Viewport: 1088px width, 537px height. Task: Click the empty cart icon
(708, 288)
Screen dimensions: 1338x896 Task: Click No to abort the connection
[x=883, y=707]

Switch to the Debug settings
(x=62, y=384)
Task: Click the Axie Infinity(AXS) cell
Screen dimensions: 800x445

—————

About this exercise: Output nothing but the lines from the one with "Screen dimensions: 1338x896" through the last line above, each exactly as it stands.

Result:
Screen dimensions: 1338x896 Task: Click No to abort the connection
[x=883, y=707]

Switch to the Debug settings
(x=62, y=384)
Task: Click the Axie Infinity(AXS) cell
Screen dimensions: 800x445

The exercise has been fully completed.